Description of the task ->
Reproduce word for word the part of the math problem-solving text starting with "If math is the" and going on through "can solve problems!".

Reading text ->
____________________
If math is the study of patterns for the purposes of problem-solving then problem-solving is a major activity that we learn in math. And we observe and learn how to work with patterns so that we can solve problems!
It has been found that rote learning of math does not result in all students understanding how to solve problems which is the purpose of math in the first place. In the traditional method of teaching the teacher shows exactly how to do it the student learns how to do that exact problem. The issue with that is when faced with other types of problems the student may not know how to solve them.
The student needs to learn how to think with the concept of mathematical patterns. And more importantly learn many ways using these patterns to solve problems.
An effective four step problem-solving process by George Pyrola a famous mathematician is:
1. understanding the problem
2. devising a plan
3. carrying out the plan
4. looking back to see if you have now solved the problem.
Teachers can and should pose tasks or problems that engage students in thinking about and developing important mathematics they need to learn. Problems need to take into consideration what the students level of understanding currently is, what will engage them in the subject matter they need to learn, what type of problem, and ways that they can justify or explain their answers and methods.
____________________
Source excerpt ->
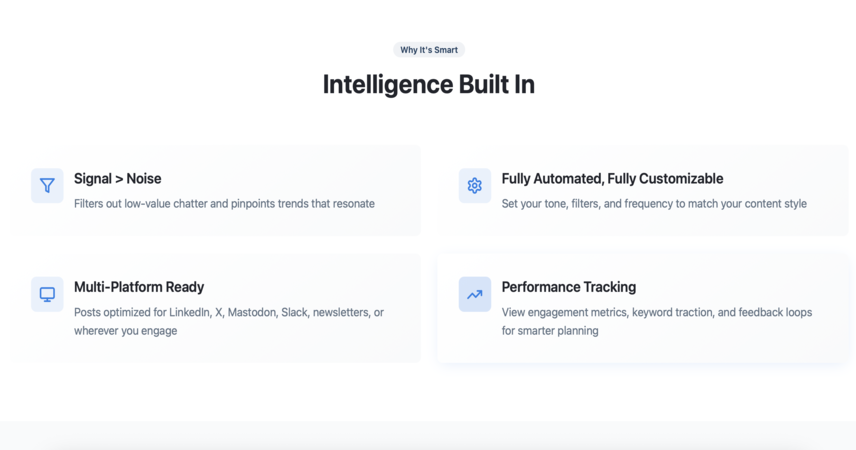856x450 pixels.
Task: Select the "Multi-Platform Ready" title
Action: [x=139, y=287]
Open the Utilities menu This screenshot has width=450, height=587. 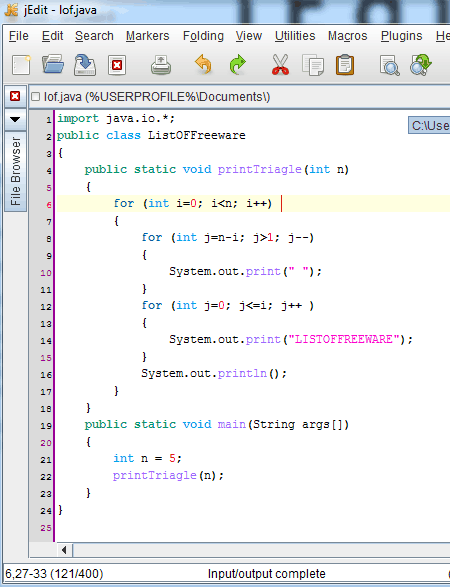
____________________
Solution to this problem ->
If math is the study of patterns for the purposes of problem-solving then problem-solving is a major activity that we learn in math. And we observe and learn how to work with patterns so that we can solve problems!